Machine learning models provide an objective, analytical means to interpret large, complex datasets. Generally, such models demand large databases of consistently evaluated data. As geological data is interpretive, often varying from one geologist to another, or from one pool to another, it can be difficult to incorporate geological data into regional machine learning models. Consequently, efforts to use machine learning in the oil and gas industry to predict well performance are often focused exclusively on engineering completion technology. However, this case study has utilized a regional geological Spirit River database with consistent petrophysical evaluation methodology across the entire play. This geological database is complemented with public completion and fracture data and production data to build predictive models using inputs from all subsurface disciplines.
Redundancies in the data were identified and removed. Features explaining a significant proportion of the variance in production were also removed if their effect was captured by more fundamental, correlated features that were more straightforward to interpret. The dataset was distilled to 13 key features providing predictions with a similar precision to those obtained using the full-featured dataset.
The thirteen features in this case study are a combination of geological, reservoir and completion data, underlining that an approach integrating both geoscience and engineering data is vital to predicting and optimizing well performance accurately for future wells.
A single-point entry completion architecture has been implemented in several hydraulically stimulated resource plays across North America. The objective is to understand whether the innate properties of the rock and what we can diagnose about how it hydraulically fractures can inform the question of applicability of single-versus multi-point completion designs.
Wells were treated using a single-point entry design in the Montney and the Duvernay and an assessment of well performance was carried out. Multiple diagnostic pads have been carried out over several years in both formations, including microseismic and geochemical fingerprint data allowing for a general characterization of the gross geometry and connectivity. Initial results from a fiber are available in the Montney with a single point completion design. The fracture diagnostic data was compiled and described in the context of the nine main sub-surface controls on the connectivity.
In the Montney, it is relatively clear how completion intensity changes, like stage length, in single-point entry wells change the production performance outcome. In the Duvernay, there is significantly more uncertainty. This contrast contributed to the decision to treat several follow-up pads in the Montney via a single-point entry design, whereas a multi-point plug and perf completion is preferred for the Duvernay wells. Costs and stage isolation are considerations, but one other contributing explanation is that the dominantly planar fracture geometry in the Montney enables each stage to contribute proportionally, thus ensuring the stimulation distribution effectiveness from the near-to the far-field.

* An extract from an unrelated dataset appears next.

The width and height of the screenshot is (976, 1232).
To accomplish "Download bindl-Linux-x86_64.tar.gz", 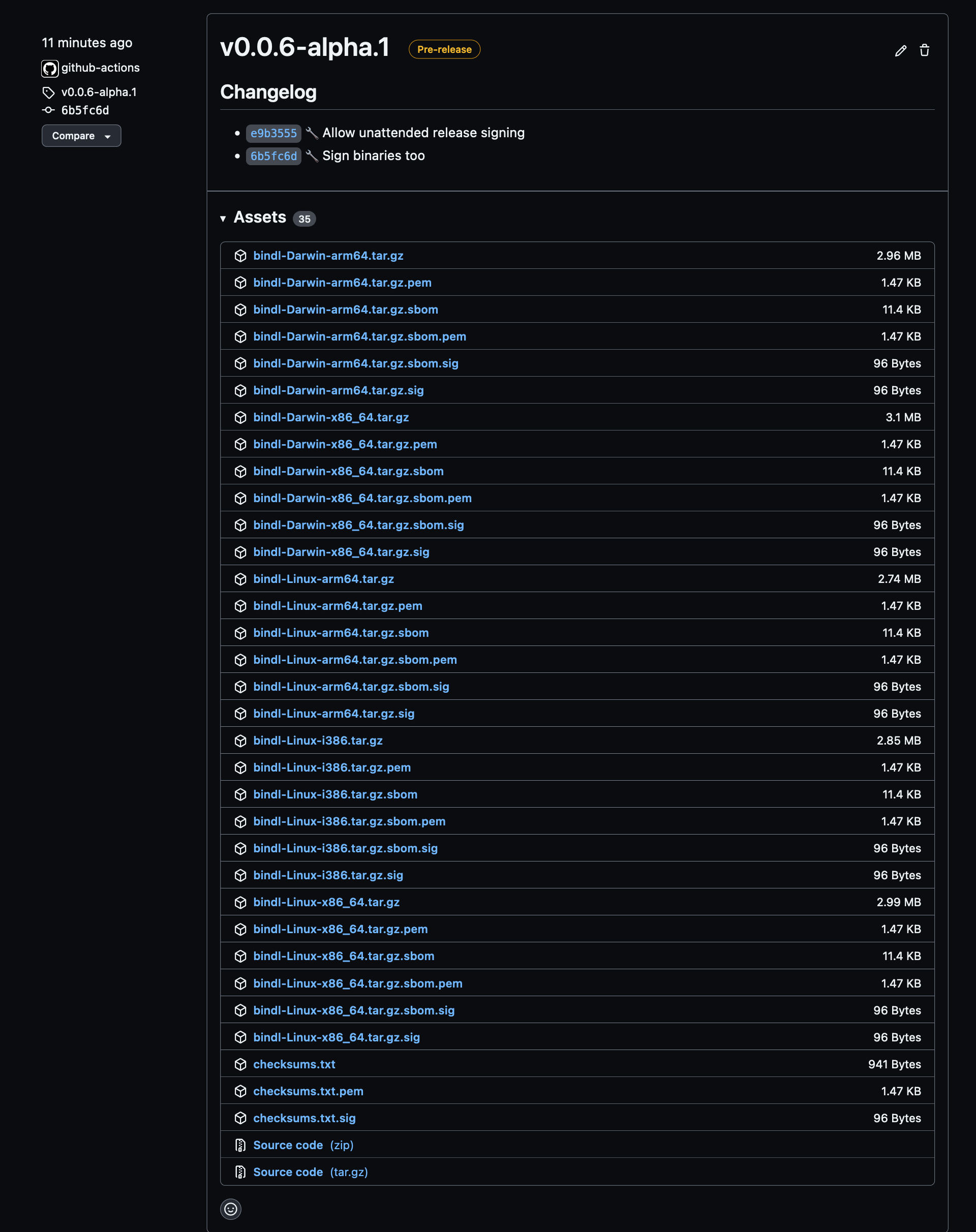I will [326, 902].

The dry-gas area of the Montney is very stiff, with an absence of natural fractures, a paucity of faults, no containment issues and no significant frac barriers. Conversely, in the Duvernay, the inherent complexity in the fracture geometry complicates the stimulation distribution effectiveness in the far-field. Furthermore, the lower mobility of a liquids-rich hydrocarbon system probably benefits from the potentially tighter frac spacing, possible in a multi-cluster design, even with a probable increase in non-uniformity over single-point.
It is hypothesized that in formations that develop complex fracture geometries, ‘putting all your eggs in one basket’ with a single-point entry design, needs to be assessed along with the other value drivers for the well architecture selection.